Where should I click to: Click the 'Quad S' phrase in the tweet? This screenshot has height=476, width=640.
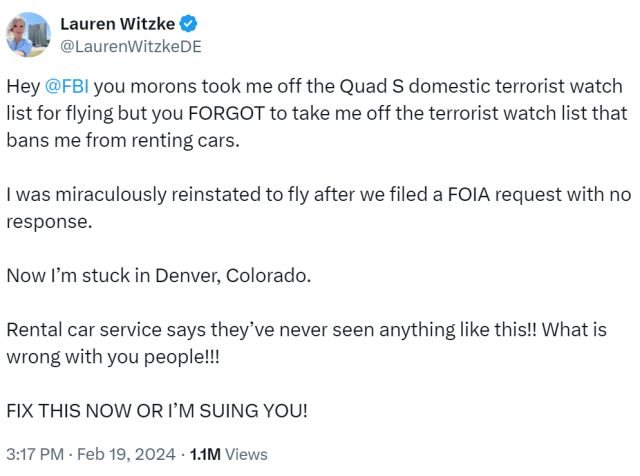pos(371,87)
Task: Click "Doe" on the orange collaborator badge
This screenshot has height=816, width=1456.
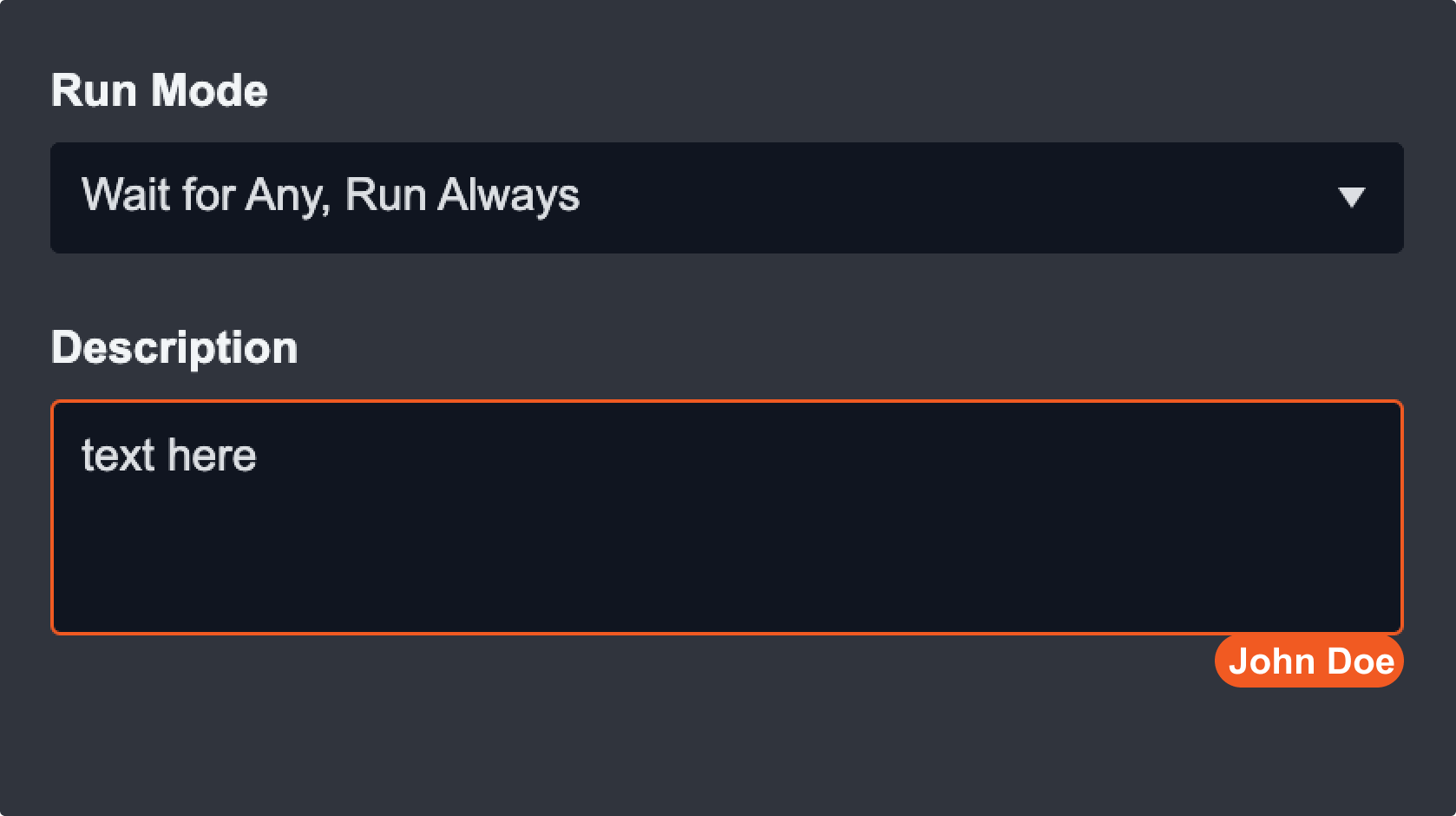Action: point(1361,662)
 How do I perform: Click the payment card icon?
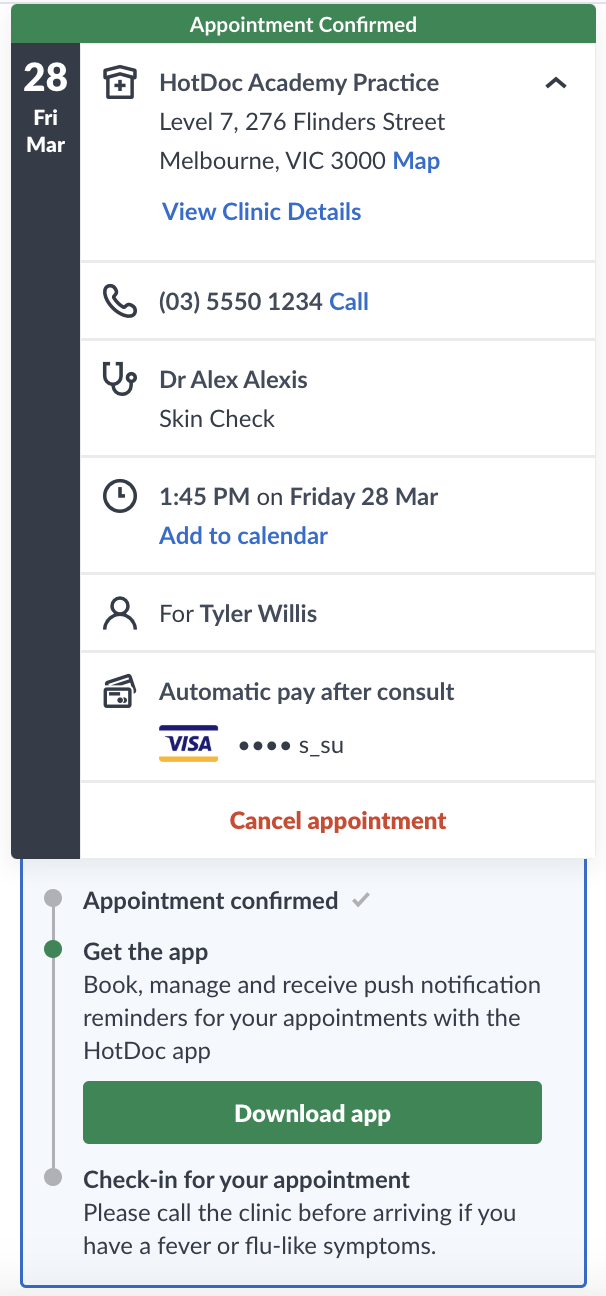[x=120, y=692]
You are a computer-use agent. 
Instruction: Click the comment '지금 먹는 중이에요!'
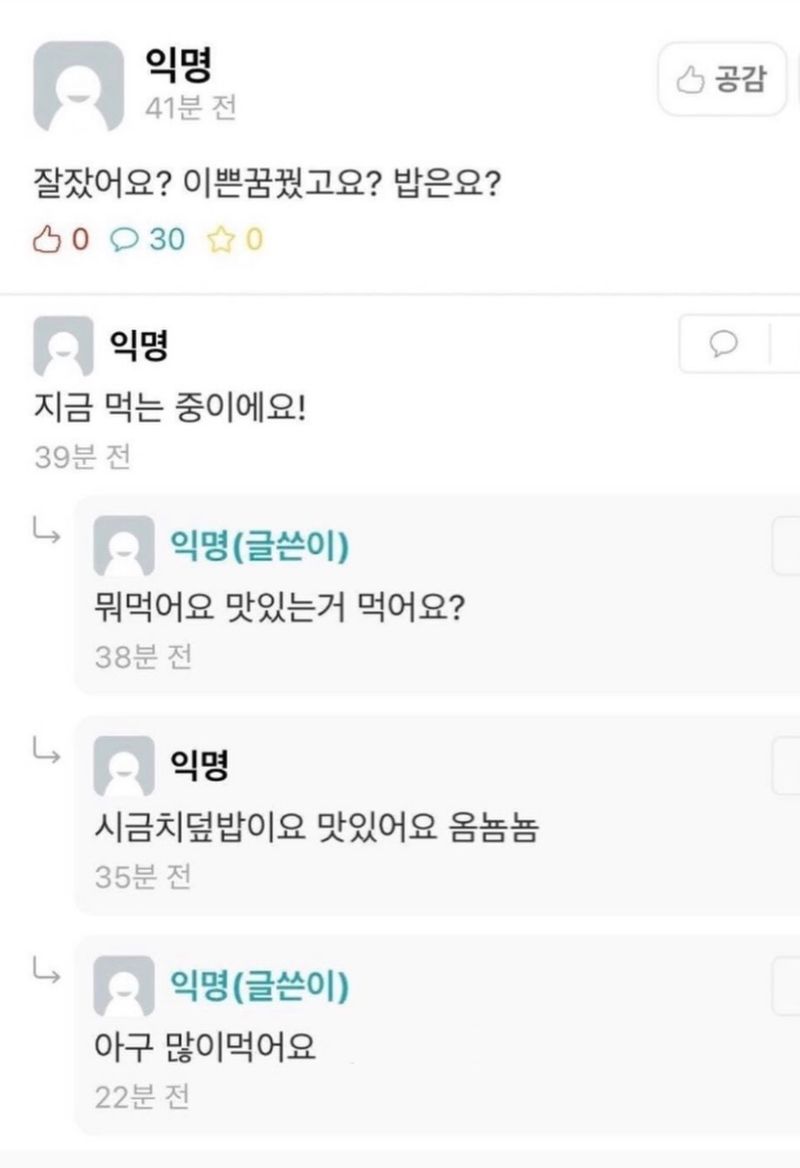tap(170, 407)
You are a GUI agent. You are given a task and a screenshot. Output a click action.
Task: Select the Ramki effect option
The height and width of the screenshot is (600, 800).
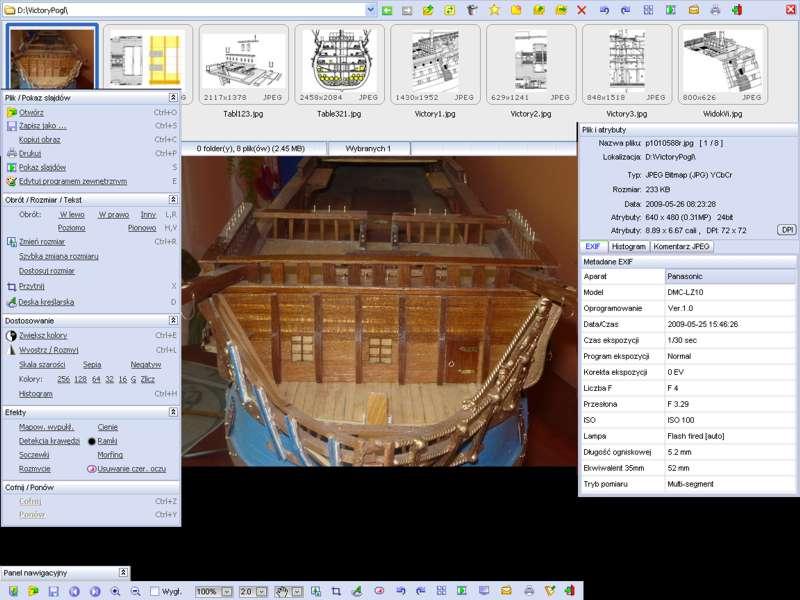coord(106,441)
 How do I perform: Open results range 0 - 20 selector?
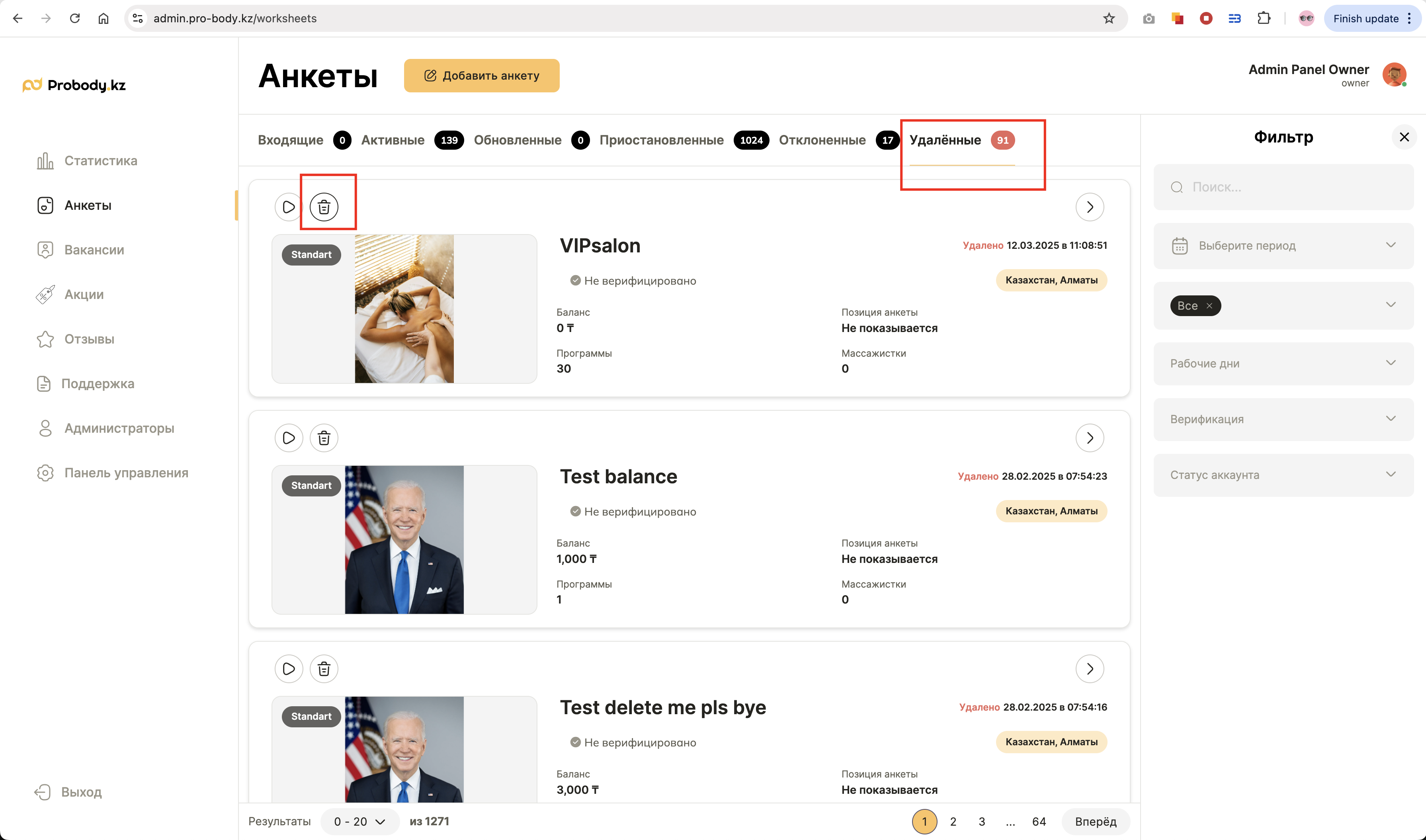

──────

=== WORK TASK ===
Only a number is needed: how many lines of the material above contain "agent"?

=== SOLUTION TO THE PROBLEM ===
2